The Absence of Protection and Social Coverage
Under the current legal framework, female workers in the agricultural sector lack social security coverage, leaving them unprotected from work-related incidents. And like many workers in Tunisia, they are unable to obtain a retirement plan that ensures their well-being in old age. This happens despite the inherent risks in this sector, such as exposure to harsh weather conditions including rain, wind, and scorching sun, as well as direct contact with fertilizers and chemicals, in addition to road accidents. According to the latest statistics from the General Administration for Agricultural Studies and Development, a mere 3% of female workers in the agricultural sector have social security coverage.

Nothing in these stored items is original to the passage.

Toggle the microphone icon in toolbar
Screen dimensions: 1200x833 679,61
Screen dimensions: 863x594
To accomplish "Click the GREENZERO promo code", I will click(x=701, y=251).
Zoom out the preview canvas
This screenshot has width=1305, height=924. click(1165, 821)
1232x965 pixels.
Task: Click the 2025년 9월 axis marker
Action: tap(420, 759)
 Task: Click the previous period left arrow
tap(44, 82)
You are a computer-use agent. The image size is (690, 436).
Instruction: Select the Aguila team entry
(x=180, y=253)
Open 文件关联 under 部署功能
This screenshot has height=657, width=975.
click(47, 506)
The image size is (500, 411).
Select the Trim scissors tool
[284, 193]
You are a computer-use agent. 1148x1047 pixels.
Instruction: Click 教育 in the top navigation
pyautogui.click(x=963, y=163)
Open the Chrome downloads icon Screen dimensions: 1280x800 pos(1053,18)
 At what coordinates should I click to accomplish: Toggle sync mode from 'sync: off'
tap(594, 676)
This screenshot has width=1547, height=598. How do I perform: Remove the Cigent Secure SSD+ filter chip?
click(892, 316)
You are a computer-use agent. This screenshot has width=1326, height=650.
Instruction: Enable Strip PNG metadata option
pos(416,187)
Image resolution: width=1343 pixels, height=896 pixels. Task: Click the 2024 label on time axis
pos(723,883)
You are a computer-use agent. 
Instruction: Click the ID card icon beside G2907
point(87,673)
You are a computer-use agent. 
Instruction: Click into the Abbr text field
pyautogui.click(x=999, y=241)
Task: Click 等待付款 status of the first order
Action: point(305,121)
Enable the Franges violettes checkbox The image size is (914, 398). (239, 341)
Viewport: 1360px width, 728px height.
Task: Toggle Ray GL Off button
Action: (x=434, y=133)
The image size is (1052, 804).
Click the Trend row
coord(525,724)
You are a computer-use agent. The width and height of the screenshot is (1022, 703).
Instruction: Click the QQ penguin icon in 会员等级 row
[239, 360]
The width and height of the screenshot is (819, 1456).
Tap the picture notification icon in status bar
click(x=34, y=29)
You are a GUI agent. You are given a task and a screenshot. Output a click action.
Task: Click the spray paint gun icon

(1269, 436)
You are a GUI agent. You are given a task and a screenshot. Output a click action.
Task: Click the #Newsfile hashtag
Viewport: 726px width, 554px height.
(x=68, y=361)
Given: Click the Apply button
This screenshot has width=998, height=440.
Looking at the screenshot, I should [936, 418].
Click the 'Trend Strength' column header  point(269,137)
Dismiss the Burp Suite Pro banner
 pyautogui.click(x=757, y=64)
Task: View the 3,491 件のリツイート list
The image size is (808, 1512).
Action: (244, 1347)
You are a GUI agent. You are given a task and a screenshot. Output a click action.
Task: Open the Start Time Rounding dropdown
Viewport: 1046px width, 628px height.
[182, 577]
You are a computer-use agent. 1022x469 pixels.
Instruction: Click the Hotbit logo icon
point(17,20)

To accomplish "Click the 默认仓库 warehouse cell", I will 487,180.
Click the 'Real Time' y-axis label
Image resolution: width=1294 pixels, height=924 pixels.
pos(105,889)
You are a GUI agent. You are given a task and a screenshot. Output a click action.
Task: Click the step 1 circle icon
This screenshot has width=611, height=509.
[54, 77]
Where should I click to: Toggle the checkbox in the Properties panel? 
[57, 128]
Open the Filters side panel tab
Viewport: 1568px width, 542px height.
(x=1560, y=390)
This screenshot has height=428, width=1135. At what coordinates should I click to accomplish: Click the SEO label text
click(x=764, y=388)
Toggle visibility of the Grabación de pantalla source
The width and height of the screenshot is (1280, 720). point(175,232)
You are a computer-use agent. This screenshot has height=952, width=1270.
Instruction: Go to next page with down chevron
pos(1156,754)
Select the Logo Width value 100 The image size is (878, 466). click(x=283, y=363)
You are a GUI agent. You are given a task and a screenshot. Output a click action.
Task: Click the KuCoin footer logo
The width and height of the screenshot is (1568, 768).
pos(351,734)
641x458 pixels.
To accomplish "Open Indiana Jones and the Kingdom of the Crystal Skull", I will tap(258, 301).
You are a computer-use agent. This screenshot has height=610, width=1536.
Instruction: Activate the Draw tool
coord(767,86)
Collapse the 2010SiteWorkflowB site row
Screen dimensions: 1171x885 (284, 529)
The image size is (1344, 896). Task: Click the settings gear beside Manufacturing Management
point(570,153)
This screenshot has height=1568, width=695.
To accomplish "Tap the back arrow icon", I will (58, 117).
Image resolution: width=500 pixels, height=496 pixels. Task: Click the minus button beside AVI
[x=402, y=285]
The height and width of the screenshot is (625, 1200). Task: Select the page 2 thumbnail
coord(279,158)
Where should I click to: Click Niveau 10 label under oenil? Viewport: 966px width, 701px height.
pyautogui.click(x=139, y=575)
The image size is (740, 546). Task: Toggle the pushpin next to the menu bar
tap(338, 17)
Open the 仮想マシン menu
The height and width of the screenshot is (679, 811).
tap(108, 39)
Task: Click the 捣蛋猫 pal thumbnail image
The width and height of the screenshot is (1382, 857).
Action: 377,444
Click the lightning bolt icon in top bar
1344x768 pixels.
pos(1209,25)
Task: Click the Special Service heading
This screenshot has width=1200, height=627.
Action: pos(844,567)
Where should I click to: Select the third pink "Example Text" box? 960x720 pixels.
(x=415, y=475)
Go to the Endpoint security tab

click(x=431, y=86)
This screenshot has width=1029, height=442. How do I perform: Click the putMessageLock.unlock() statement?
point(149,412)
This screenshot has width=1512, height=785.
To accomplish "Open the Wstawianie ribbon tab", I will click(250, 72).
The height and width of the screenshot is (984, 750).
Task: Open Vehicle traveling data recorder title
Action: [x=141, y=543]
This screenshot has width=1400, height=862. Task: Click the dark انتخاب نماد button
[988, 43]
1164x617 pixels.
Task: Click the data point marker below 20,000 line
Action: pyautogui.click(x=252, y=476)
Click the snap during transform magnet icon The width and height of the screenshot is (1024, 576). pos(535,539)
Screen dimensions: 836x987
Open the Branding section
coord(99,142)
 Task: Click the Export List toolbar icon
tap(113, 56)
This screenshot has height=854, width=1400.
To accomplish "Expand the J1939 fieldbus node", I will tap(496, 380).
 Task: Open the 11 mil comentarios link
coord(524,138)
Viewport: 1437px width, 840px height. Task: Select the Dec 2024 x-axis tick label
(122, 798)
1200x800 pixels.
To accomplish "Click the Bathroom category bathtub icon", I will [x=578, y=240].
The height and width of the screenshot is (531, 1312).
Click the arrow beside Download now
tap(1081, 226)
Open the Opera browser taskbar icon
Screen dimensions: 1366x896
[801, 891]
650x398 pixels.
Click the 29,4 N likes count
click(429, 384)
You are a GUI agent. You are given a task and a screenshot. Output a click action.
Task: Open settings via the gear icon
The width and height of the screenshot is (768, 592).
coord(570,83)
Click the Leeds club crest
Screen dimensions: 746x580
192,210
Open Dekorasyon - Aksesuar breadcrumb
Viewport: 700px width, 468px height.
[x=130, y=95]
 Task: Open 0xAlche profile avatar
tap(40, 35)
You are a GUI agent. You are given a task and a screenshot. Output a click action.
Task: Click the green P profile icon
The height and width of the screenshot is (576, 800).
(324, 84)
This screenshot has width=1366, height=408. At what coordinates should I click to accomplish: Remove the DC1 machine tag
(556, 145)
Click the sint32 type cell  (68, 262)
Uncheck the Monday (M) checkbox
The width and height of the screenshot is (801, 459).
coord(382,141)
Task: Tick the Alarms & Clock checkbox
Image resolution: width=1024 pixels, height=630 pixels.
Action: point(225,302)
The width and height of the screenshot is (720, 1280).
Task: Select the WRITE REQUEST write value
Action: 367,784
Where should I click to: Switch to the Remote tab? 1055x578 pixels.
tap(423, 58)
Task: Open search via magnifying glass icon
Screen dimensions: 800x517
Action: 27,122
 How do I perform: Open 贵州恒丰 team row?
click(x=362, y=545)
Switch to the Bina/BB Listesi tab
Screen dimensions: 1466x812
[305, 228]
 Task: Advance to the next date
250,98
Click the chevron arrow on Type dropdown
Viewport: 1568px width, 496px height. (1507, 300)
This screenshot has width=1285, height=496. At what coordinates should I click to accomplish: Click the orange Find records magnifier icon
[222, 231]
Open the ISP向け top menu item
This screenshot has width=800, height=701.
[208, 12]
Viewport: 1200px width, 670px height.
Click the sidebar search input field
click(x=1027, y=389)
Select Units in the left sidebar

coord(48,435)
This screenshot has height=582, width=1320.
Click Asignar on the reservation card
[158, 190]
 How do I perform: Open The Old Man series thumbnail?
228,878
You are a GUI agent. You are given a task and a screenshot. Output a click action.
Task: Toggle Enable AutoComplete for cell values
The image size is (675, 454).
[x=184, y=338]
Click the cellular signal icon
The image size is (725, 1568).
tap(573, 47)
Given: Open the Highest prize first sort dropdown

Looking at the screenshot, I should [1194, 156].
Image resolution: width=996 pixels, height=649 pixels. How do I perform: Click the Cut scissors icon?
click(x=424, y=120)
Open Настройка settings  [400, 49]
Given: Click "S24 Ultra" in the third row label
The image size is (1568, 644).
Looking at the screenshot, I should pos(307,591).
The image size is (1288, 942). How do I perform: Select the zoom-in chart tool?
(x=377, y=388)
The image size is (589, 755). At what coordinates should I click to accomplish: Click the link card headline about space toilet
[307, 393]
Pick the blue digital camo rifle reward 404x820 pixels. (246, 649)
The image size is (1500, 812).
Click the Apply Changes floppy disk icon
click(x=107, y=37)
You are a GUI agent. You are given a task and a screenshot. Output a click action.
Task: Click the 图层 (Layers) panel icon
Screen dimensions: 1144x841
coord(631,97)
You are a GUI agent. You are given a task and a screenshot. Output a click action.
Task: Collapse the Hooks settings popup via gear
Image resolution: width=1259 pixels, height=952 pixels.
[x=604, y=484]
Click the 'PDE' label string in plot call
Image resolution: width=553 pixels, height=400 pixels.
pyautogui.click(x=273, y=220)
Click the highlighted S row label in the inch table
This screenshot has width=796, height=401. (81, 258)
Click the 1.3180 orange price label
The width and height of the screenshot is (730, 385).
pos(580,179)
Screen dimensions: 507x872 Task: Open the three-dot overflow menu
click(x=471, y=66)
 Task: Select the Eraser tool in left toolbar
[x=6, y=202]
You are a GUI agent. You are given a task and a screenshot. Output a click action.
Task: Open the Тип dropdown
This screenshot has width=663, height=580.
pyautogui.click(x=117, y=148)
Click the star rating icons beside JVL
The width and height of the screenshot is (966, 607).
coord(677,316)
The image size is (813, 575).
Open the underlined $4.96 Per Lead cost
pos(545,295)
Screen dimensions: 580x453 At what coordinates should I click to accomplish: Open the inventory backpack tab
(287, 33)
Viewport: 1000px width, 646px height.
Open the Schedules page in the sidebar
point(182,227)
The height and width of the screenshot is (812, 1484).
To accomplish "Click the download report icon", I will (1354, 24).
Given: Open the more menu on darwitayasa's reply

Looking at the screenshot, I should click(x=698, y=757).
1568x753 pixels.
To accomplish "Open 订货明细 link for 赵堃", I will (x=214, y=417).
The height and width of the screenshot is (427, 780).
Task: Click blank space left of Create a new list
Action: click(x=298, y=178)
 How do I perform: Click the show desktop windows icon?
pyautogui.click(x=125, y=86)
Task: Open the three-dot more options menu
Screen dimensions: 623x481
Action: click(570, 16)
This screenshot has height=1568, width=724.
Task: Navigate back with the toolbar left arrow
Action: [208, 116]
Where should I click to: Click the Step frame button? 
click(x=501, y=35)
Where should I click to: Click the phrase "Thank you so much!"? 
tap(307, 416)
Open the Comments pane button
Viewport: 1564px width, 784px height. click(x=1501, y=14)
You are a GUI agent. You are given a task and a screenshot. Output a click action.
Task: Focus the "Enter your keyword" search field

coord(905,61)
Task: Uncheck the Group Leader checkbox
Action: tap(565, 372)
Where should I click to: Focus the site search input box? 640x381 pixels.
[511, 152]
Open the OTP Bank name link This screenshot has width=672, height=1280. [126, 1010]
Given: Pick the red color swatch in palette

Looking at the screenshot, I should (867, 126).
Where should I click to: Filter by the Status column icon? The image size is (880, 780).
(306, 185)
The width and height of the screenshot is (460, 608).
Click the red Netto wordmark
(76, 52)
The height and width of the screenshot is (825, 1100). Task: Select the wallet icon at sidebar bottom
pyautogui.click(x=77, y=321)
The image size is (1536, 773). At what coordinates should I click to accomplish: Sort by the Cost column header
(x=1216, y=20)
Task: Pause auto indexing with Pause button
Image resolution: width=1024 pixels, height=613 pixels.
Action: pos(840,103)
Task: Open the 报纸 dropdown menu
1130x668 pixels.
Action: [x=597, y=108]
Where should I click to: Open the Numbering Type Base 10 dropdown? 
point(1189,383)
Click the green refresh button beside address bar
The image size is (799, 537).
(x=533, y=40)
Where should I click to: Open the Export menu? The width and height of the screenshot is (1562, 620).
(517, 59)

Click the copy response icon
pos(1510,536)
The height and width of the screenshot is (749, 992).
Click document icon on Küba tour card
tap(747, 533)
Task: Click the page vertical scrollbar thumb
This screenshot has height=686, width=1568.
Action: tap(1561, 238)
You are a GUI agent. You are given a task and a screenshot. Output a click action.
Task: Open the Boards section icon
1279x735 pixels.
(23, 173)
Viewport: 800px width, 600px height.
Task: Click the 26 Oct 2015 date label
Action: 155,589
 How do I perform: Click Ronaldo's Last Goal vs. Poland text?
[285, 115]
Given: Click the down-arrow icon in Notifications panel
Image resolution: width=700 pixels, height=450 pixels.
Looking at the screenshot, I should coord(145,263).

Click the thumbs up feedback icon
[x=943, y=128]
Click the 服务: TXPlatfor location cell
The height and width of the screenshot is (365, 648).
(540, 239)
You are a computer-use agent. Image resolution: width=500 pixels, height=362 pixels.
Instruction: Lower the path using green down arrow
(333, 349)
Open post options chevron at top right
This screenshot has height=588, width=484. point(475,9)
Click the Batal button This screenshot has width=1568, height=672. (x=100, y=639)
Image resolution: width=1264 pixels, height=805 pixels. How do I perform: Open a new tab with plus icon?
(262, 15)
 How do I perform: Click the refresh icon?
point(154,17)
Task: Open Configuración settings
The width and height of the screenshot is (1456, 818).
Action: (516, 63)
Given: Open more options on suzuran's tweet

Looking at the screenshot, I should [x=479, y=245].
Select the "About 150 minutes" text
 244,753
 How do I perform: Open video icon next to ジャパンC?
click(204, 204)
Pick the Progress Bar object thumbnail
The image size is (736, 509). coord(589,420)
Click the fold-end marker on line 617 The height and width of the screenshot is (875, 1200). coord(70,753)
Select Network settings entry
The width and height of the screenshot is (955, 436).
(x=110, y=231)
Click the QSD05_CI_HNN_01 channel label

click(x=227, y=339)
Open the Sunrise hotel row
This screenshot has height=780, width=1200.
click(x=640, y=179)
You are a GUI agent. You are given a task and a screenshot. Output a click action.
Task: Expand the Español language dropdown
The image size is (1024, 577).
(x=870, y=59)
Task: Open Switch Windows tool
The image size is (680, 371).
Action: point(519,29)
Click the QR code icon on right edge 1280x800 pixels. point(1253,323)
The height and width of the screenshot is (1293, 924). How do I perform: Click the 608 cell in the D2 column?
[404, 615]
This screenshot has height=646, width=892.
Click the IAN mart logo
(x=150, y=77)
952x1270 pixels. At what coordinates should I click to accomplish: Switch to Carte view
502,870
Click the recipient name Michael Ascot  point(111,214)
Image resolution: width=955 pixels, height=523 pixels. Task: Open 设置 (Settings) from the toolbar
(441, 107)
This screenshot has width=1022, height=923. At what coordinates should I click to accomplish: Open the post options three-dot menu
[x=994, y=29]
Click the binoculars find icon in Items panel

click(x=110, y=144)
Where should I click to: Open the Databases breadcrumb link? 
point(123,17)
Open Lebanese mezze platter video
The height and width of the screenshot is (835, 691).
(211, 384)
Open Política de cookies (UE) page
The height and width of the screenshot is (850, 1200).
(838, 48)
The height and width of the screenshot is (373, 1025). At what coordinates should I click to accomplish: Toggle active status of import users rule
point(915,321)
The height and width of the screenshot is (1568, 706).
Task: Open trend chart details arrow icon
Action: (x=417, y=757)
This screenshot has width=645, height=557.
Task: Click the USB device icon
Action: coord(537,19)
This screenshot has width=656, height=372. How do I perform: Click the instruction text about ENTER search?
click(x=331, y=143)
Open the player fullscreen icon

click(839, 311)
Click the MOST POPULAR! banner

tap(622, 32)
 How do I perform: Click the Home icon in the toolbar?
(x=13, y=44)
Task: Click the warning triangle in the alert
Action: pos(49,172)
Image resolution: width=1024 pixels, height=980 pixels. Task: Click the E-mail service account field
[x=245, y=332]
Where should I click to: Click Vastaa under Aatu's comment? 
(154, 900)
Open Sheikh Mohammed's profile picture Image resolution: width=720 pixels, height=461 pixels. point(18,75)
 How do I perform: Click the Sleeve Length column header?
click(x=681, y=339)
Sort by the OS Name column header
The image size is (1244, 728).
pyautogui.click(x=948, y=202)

Inadequate Wages in Exchange for Strenuous Labor
Besides the numerous risks involved, agricultural work is physically demanding. Women engaged in agricultural activities begin their day early, attending to household chores, their spouses, and their children before heading to the fields. A study conducted by the Tunisian Association of Democratic Women on female workers in the agricultural sector revealed that these women work an average of 13 hours per day, receiving only half the wages of their male counterparts who work an average of 9 hours per day. Moreover, they are deprived of rest days and are unable to find any leisure time, which takes a toll on their mental and physical health.
A Set of Recommendations
Based on extensive research on the topic, several recommendations arise to overcome the harsh reality faced by this group of workers. These recommendations include:
Improving the legal and institutional system for seasonal work in the agricultural sector: developing a dedicated legal framework that takes into account the unique characteristics of seasonal agricultural work in Tunisia. This can be achieved by involving relevant stakeholders such as professional organizations, unions, and associations in the process, ensuring that the fundamental principle in drafting the legislation is to adapt it to the realities on the ground through actively consulting those directly involved and affected.
Enhancing the social protection system for female workers in the agricultural sector is of utmost importance: This entails modifying and expanding existing programs which cover savings mechanisms that cater to the unique needs of female seasonal agricultural workers, placing special emphasis on bolstering social security measures. This is vital in order to protect their earnings and safeguard their overall welfare, as the current proposed schemes are ineffective, leaving female workers in the informal sector vulnerable and devoid of any form of protection.
Organizing and officially recognizing the transportation of female workers in the agricultural sector: Ensuring strict enforcement of the newly established law that governs their transportation, and promptly improving its terms and conditions for better effectiveness. This should be carried out as part of a comprehensive transportation policy specifically tailored for the agricultural sector. Moreover, it is essential to allocate the necessary funds and resources to ensure the successful implementation of this law, guaranteeing safe and proper transportation for all female workers in the agricultural sector.
Souad Mahmoud is a member of the World March of Women Tunisia, the Tunisian Association of Democratic Women (Association Tunisienne des Femmes Démocrates—ATFD), and the Tunisian General Labor Union (Union Générale du Travail Tunisien—UGTT).